— Start —
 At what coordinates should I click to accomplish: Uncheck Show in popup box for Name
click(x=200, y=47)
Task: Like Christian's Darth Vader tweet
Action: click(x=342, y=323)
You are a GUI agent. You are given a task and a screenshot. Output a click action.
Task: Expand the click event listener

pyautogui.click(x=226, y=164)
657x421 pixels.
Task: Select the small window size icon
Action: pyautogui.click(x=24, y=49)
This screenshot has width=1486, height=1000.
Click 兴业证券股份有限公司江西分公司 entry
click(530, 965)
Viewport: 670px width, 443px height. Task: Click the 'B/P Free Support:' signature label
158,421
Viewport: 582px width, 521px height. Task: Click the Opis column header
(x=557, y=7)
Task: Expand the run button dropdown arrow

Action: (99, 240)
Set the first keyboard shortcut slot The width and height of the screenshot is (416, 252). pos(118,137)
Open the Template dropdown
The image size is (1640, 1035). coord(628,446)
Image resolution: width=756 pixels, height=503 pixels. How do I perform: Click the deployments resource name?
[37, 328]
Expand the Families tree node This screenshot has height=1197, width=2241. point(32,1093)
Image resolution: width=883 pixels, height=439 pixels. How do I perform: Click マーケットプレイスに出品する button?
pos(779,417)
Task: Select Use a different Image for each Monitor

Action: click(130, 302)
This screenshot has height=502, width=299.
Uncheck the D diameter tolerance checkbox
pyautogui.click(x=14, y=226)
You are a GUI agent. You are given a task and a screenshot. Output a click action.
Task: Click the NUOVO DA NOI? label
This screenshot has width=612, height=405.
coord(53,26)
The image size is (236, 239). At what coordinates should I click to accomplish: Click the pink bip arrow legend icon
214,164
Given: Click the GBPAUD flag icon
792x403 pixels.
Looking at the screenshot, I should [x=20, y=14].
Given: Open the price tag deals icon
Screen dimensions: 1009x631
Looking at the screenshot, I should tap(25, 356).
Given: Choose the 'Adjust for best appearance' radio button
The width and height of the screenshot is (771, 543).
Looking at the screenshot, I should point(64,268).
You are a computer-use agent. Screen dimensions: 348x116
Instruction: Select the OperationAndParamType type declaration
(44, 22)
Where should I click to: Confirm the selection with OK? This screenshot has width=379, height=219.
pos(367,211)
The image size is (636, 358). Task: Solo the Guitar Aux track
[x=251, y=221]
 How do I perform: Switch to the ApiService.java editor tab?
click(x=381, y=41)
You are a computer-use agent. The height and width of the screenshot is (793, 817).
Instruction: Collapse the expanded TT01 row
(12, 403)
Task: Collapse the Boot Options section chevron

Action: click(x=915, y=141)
— End —
Repeat the records starting at the line that contains "Given: Choose the" and ending at the last line of the records.

Given: Choose the 'Adjust for best appearance' radio button
The width and height of the screenshot is (771, 543).
Looking at the screenshot, I should point(64,268).
You are a computer-use agent. Screen dimensions: 348x116
Instruction: Select the OperationAndParamType type declaration
(44, 22)
Where should I click to: Confirm the selection with OK? This screenshot has width=379, height=219.
pos(367,211)
The image size is (636, 358). Task: Solo the Guitar Aux track
[x=251, y=221]
 How do I perform: Switch to the ApiService.java editor tab?
click(x=381, y=41)
You are a computer-use agent. The height and width of the screenshot is (793, 817).
Instruction: Collapse the expanded TT01 row
(12, 403)
Task: Collapse the Boot Options section chevron

Action: click(x=915, y=141)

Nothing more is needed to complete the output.